## Begin TASK INPUT

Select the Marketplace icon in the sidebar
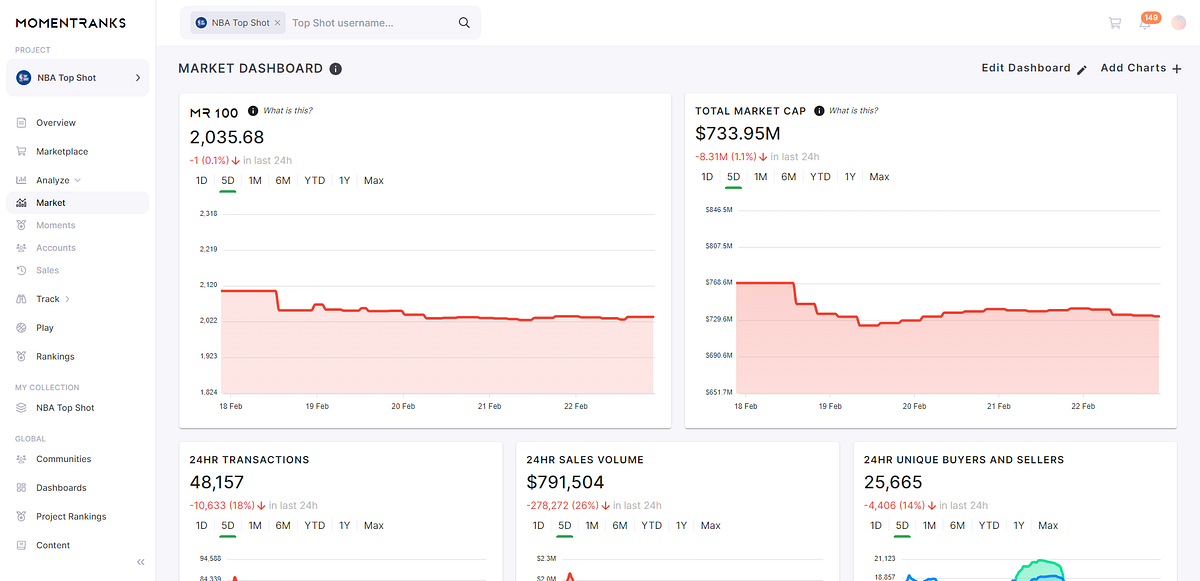The height and width of the screenshot is (581, 1200). click(x=22, y=150)
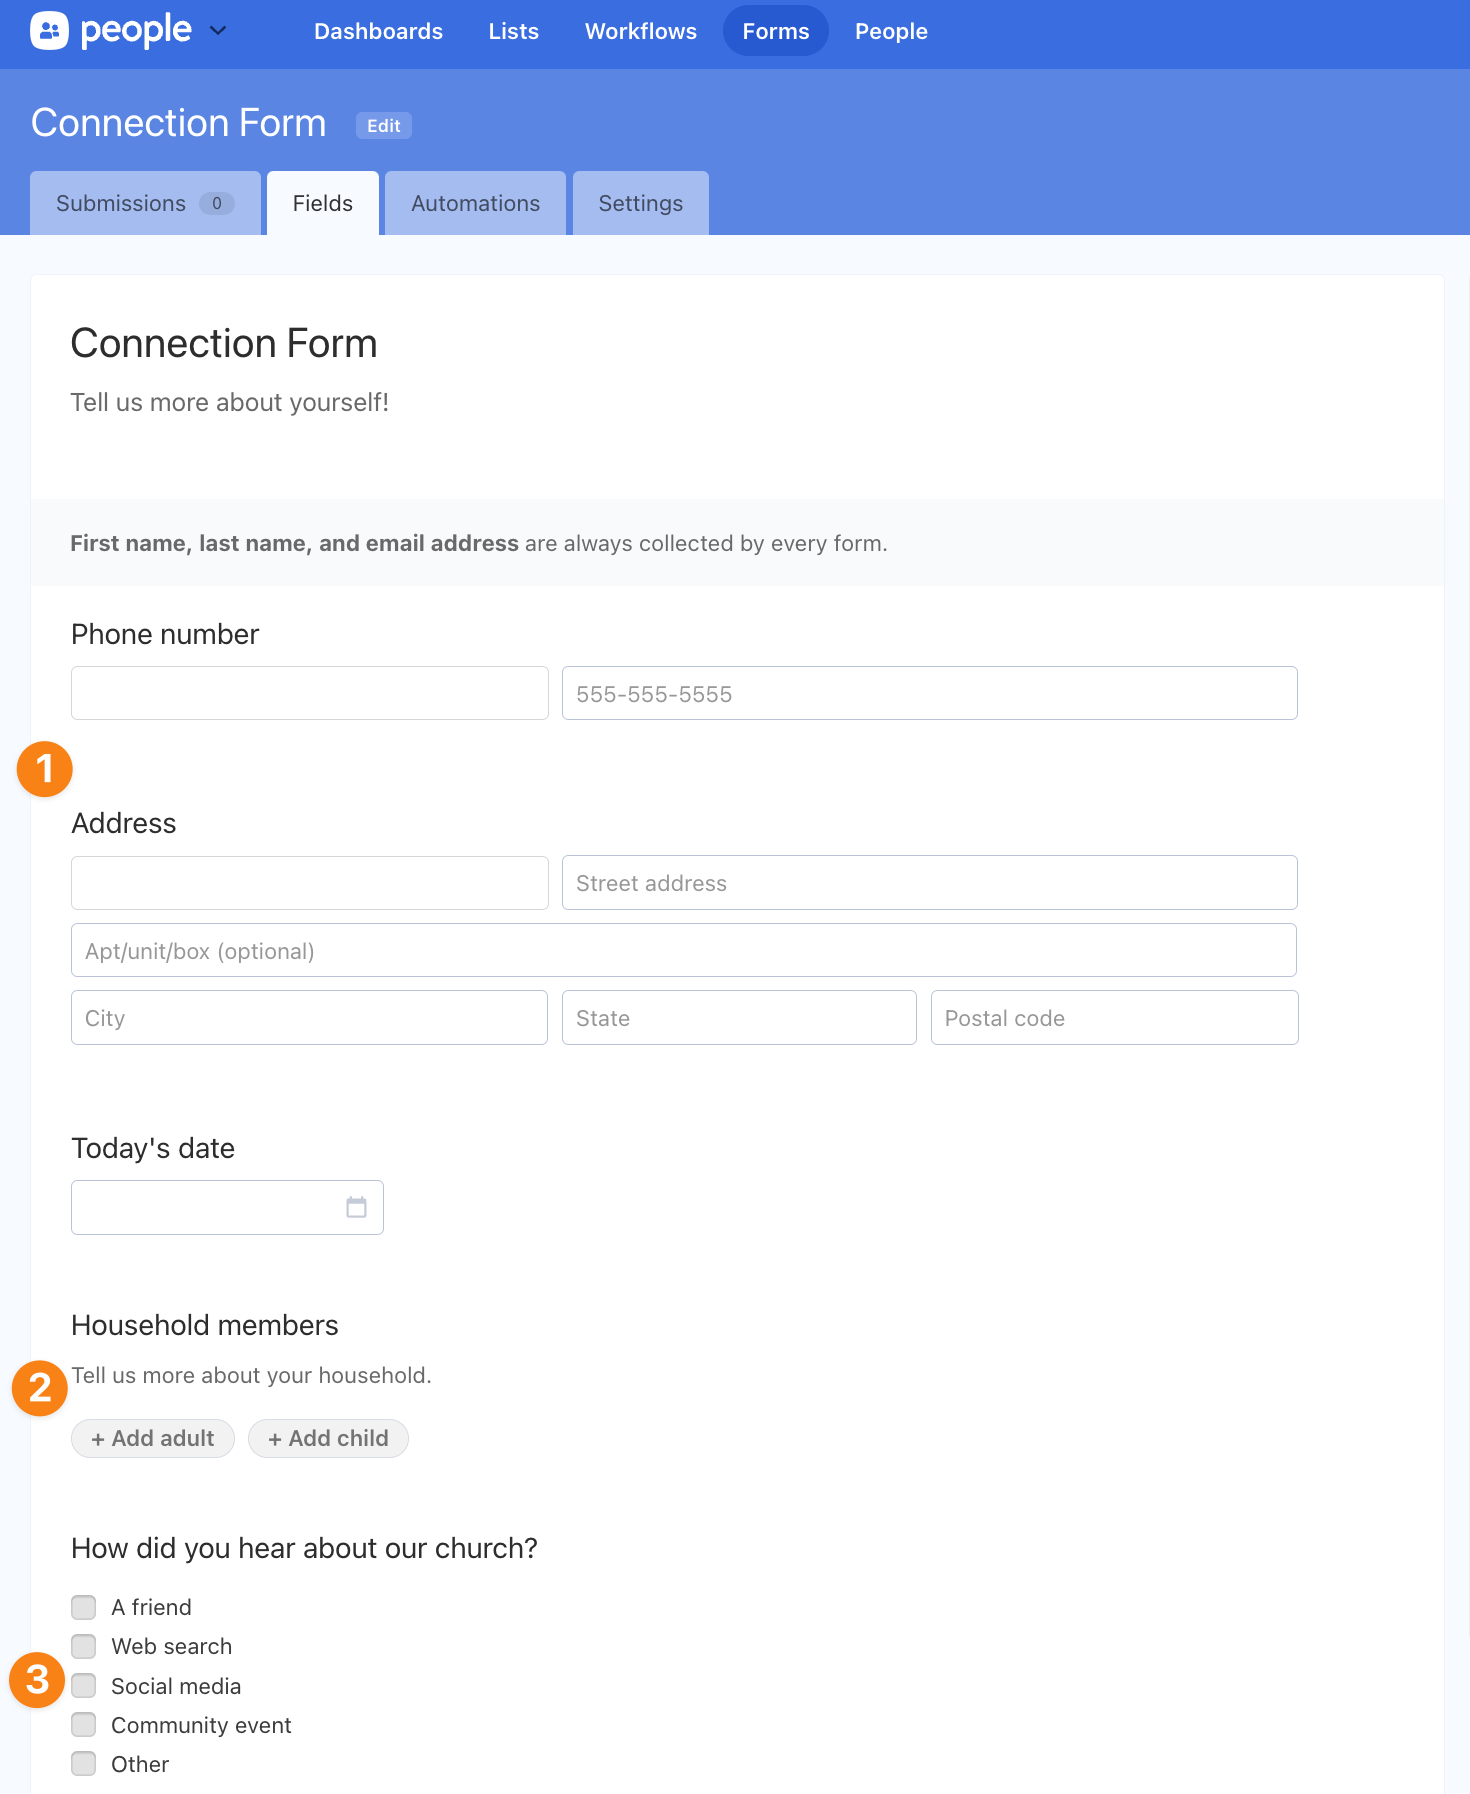Screen dimensions: 1470x1794
Task: Click orange annotation marker number 2
Action: 40,1387
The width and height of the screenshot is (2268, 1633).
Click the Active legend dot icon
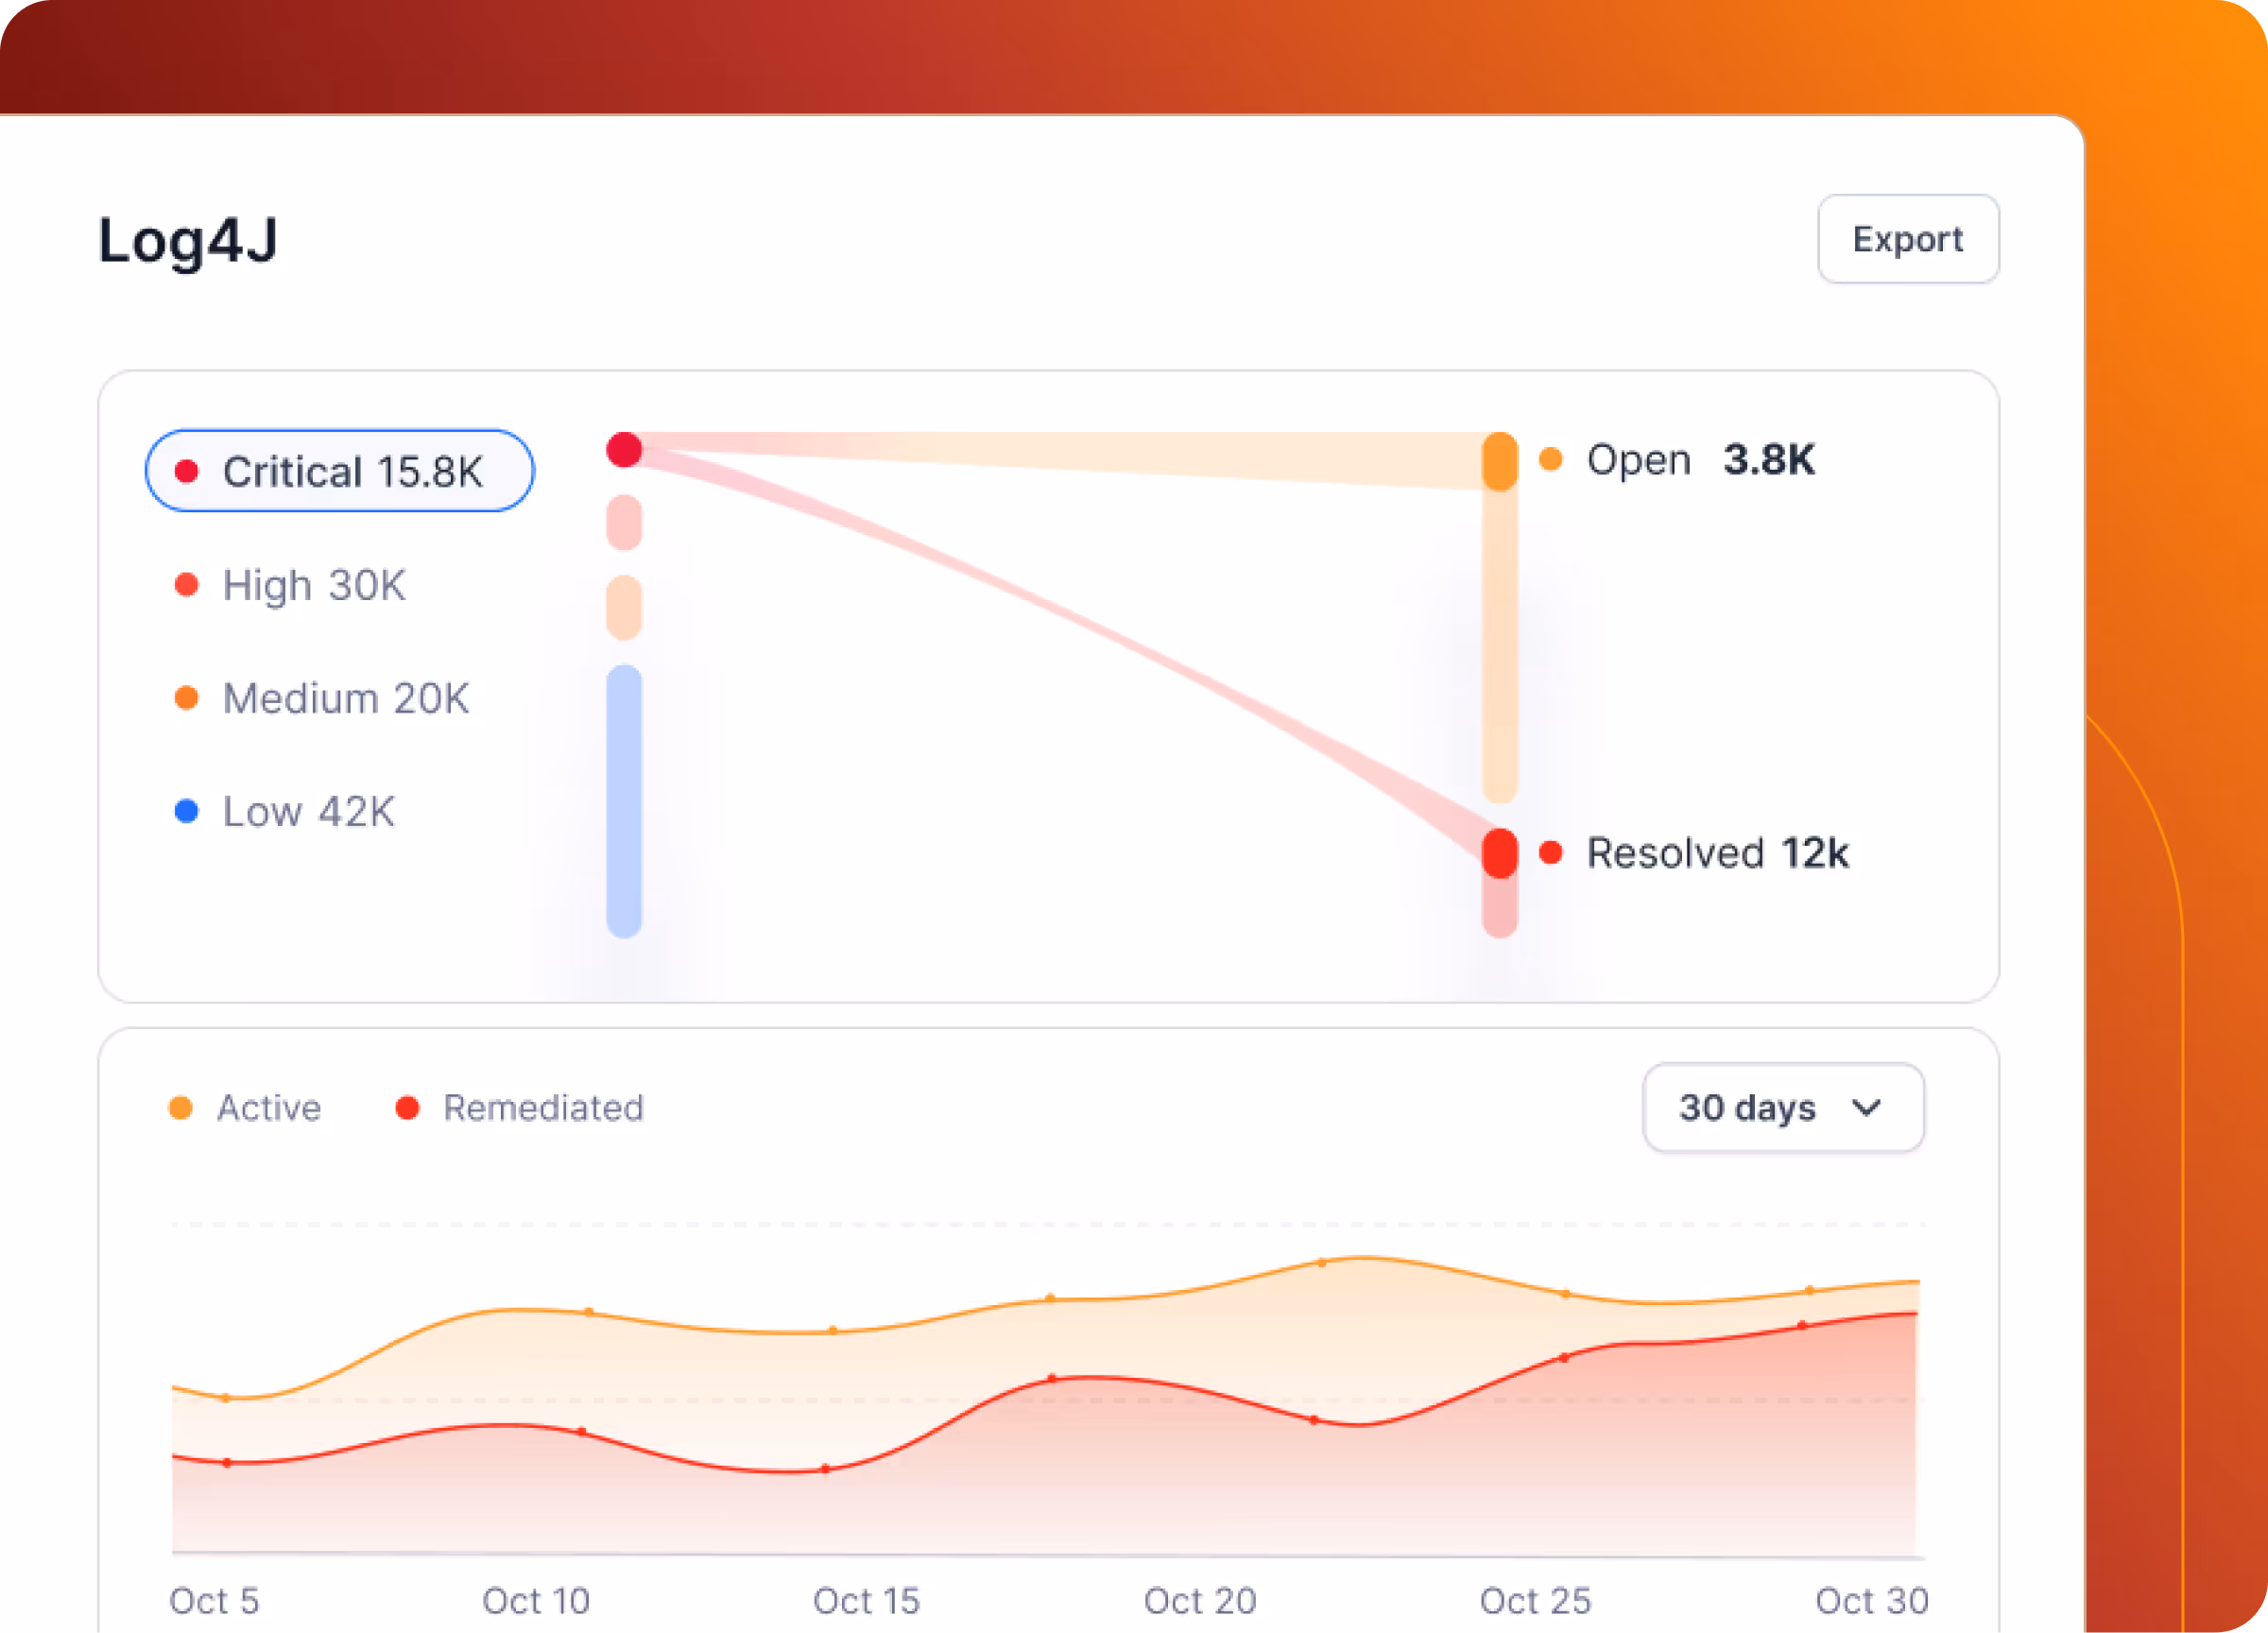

## End TASK INPUT

= WHAT YOU HAVE TO DO =
Output the lines of every item above as a JSON list of strings, one string per line, skipping blank lines. Leave the pictures out.

= EXPECTED OUTPUT =
[
  "Select the Marketplace icon in the sidebar",
  "The height and width of the screenshot is (581, 1200). click(x=22, y=150)",
  "Screen dimensions: 1470x1794",
  "Task: Click orange annotation marker number 2",
  "Action: 40,1387",
  "The width and height of the screenshot is (2268, 1633).",
  "Click the Active legend dot icon"
]